John Stopford, co-manager of Ninety One Global Income Opportunities, is attracted to sustainable dividends.
“Over the long run, owning equities with an above average, resilient dividend yield has resulted in similar performance to broad equity indices but with less drawdown and volatility,” John explained.
“The narrowness of markets over the last two years, when high-growth equities have dominated, has left sustainable-dividend stocks attractively valued whilst also possessing the ability to grow income – a valuable trait at a time of heightened inflation.”
Amanda Sillars, co-manager of Jupiter Merlin Income fund, has recently dumped Chinese equities.
“If you feel like you are becoming increasingly less of a priority, then it is probably time to move on – as it was for the Jupiter Merlin Portfolios with our exposure to Chinese equities,” she said.
“We have had concerns for some time about investing in China and, as their communist ideology has firmed, we now believe that the interests of minority investors in Chinese companies are well down the pecking order for the State and, by extension, companies which have to adhere to their rules. Partners who prioritise transparency, clarity and shared goals are best sought elsewhere.”
Kelly Prior, investment manager in the multi-manager team behind BMO MM Navigator Distribution is unimpressed by crypto.
“I don’t believe in investing clients’ money in an asset if I can’t see a path to its worth,” she said. “When people think of crypto, they think ‘Bitcoin’, but it’s much wider than that with over 13,000 different crypto currencies and a total market cap of around $2 trillion (but this could be very different by the time you’re reading this given the volatility).
“I have little to offer in original analysis, and have yet to read anything, or had explained to me, how these assets are good investments. Just because someone’s dog-owner friend made a mint, doesn’t mean my clients are going to do the same.”
David Coombs, manager of Rathbone Strategic Growth Portfolio is also swiping left on emerging market debt.
“Emerging market debt forms part of our equity risk allocation,” David explained. “Following the recent sell-off in higher growth areas of the US equity market, we prefer to use our risk budget to take advantage of this volatility, which should provide superior returns to those we can see from emerging market debt in a rising US interest rate environment.”

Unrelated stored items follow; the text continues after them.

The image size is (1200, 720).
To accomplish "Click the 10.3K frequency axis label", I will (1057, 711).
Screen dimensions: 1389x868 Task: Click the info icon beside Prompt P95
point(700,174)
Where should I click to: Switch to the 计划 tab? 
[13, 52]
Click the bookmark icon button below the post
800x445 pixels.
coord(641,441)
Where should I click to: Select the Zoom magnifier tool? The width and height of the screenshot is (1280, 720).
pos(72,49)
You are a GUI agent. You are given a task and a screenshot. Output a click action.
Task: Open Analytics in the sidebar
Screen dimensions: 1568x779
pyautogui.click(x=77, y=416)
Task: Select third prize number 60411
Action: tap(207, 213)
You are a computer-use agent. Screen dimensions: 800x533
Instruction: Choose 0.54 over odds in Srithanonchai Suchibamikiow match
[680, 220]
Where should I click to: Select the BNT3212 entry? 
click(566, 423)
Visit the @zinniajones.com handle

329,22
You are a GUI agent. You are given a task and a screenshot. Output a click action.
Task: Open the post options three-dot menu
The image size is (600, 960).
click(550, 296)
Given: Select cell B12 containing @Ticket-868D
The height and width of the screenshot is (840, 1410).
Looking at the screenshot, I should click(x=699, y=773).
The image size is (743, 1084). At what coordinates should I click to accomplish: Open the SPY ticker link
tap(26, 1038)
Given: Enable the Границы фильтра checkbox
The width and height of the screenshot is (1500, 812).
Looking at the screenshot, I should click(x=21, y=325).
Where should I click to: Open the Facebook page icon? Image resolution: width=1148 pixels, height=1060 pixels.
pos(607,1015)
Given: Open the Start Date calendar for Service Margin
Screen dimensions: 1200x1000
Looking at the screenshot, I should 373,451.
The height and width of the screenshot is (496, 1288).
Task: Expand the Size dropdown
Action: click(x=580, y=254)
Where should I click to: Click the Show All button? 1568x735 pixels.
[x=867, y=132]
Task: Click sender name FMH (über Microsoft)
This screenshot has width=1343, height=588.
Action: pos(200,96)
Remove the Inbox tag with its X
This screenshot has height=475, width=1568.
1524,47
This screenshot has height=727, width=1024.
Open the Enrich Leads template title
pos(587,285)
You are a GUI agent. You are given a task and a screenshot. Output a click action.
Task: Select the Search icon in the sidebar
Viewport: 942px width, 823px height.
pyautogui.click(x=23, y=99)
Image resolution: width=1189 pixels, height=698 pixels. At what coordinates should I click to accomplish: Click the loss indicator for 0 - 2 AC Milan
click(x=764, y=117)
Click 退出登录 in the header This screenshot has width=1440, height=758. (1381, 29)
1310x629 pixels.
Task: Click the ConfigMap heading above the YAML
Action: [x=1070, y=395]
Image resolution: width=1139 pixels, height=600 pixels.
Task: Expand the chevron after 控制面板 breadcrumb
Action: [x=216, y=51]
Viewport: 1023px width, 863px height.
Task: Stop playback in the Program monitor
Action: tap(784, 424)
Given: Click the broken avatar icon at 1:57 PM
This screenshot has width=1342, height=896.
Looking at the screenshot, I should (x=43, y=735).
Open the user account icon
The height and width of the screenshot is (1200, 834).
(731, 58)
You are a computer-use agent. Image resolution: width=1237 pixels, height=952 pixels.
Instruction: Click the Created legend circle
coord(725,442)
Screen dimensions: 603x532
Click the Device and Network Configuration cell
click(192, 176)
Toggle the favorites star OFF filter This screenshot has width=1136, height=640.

John Stopford, co-manager of Ninety One Global Income Opportunities is over infrastructure.
“The theory of infrastructure is appealing: an income driven return with low equity sensitivity,” John said. “Their performance during the big market drawdowns of the last 10 years, however, has shown the asset class’ fragility caused by concentrated holdings registers, reduced liquidity and underlying exposures with greater economic sensitivity as public-private partnerships have dried up. We think there are better ways to achieve the desired return profile.”